— Task prompt —
Repeat, exactly as written, the lines from the one with "Open the Inbox label" to the final line of the listing, and keep every picture out.

— Material shown —
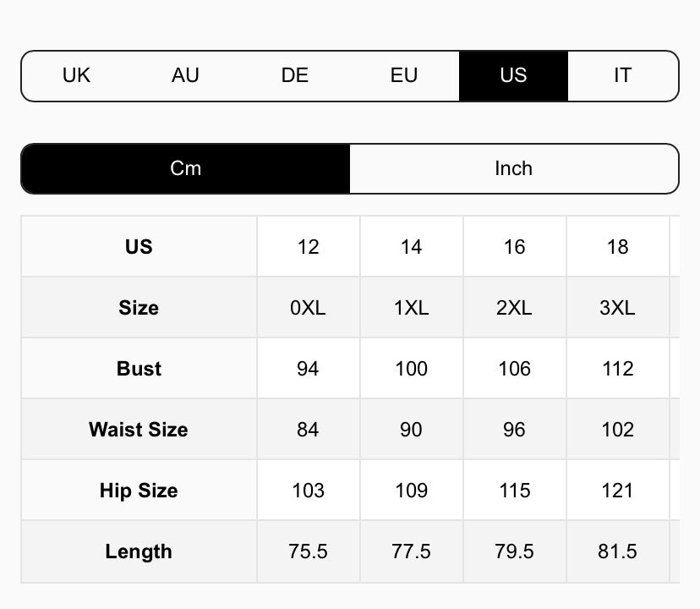The width and height of the screenshot is (700, 609).
Task: Switch size region to UK
Action: click(76, 75)
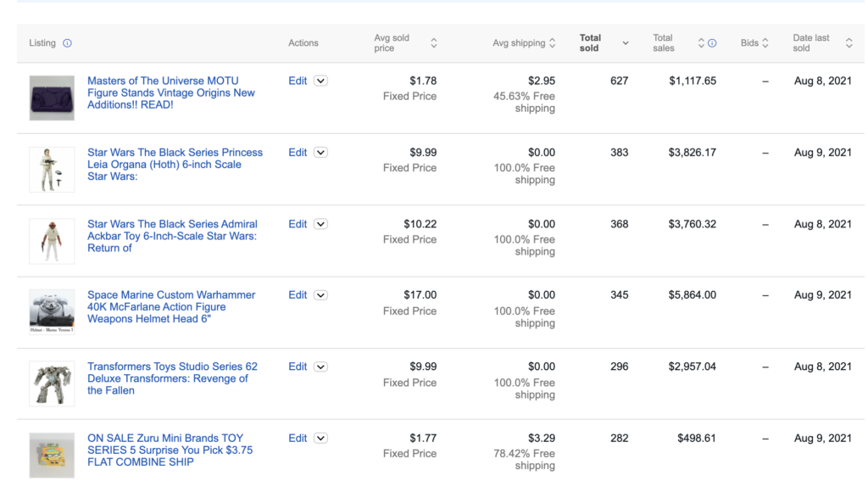Toggle Total sold sort direction chevron
The height and width of the screenshot is (487, 868).
click(x=625, y=43)
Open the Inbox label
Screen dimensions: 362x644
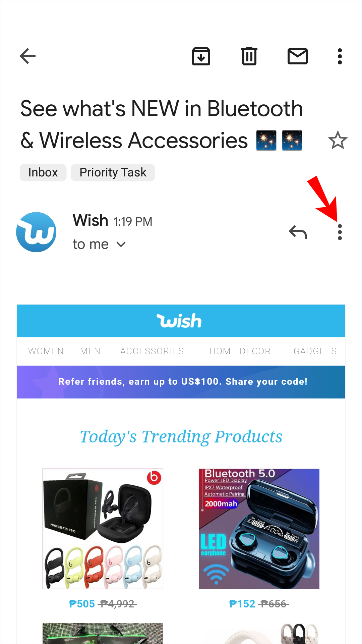click(43, 172)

— Exercise output —
Open the Inbox label
Screen dimensions: 362x644
click(43, 172)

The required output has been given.